On the Implementation of OPAMDOC
Early this year, Leo White started the implementation of opamdoc. Then Vincent Botbol worked on it from late May to mid August during his stay in Cambridge.
Now, Vincent's back to studying "computer science research" in Paris, and he continues working on opam-doc when he can on his free time.
I didn't really want to get involved too deep in the implementation of opamdoc (mainly because it takes time). Eventually, since I've ended up doing most of the technical-side implementation of the new ocaml.org web site, I had to eventually get into opamdoc's source code to integrate its output in the website.

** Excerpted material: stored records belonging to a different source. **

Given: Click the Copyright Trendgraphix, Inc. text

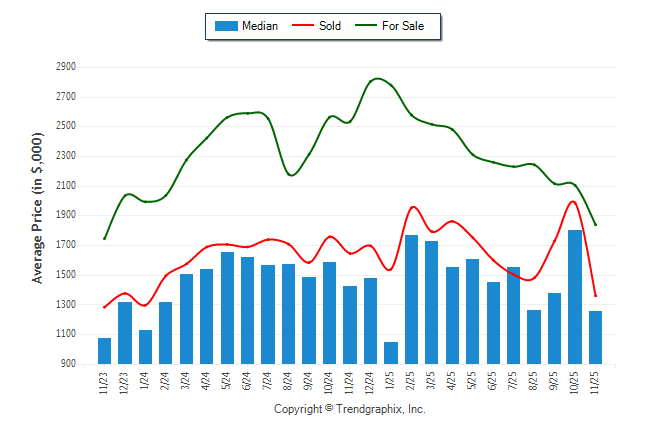Looking at the screenshot, I should [350, 410].
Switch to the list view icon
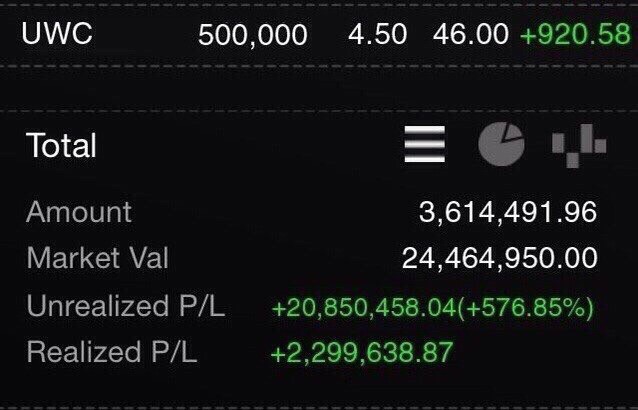The image size is (638, 410). (424, 144)
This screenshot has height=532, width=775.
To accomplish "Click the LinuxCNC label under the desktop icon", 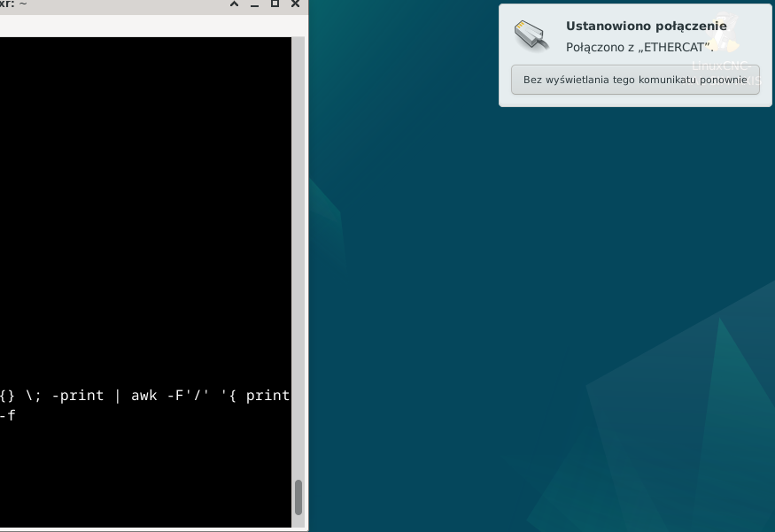I will pos(721,66).
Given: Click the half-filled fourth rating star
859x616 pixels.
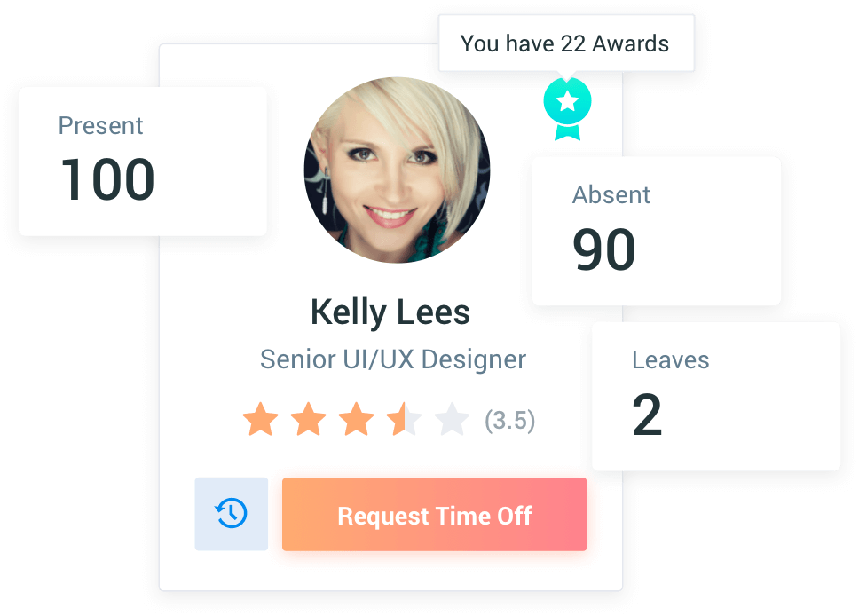Looking at the screenshot, I should pyautogui.click(x=405, y=419).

If you look at the source code of
opamdoc, you'll see there's a
bunch of files at the root directory. Well, some of them are inherited
from the implementation of ocamldoc, and some are new. I've mostly
contributed to
generate.ml
and
opam_doc_config.ml
.
The former implements the HTML backend of opamdoc, and the latter
contains the JavaScript engine that loads the documentation. This blog
post is mostly about my experience with those two files.
generate.ml
This big file (about 1.5 kloc) contains the functions to retrieve the information from cmt, cmd, cmti, cmdi and cmi files in order to build the HTML document.
Side note:
The
.cmt
files were officially introduced in the standard OCaml compiler in version 4.00.0, so it's pretty recent work. Previously, they were produced by a separate tool developed at OCamlPro for TypeRex.
Two reasons why it's not super easy
Well, this can actually be explain in just a few words. To begin with, there are many cases to address. Well, that is not exact. I should say that there are may cases to address and those cases are fairly poorly documented, which is "normal" given that there was probably no particular motivation to put efforts into documentation. This is true for the source code of ocamldoc and for its official documentation.
For instance, if you look into
info.mli
, you
can see that the first type definition is:
type style_kind =
| SK_bold
| SK_italic
| SK_emphasize
| SK_center
| SK_left
| SK_right
| SK_superscript
| SK_subscript
| SK_custom of string
and the only documentation for this type is
(** The differents kinds of style. *)
.
Well, you can see that there's not really any
documentation needed for those SK_...
until... you see
SK_custom of string
. There you go! You have to guess...
It's not that hard when you have to guess a few times, it's a lot harder when you keep having to guess. That's my point.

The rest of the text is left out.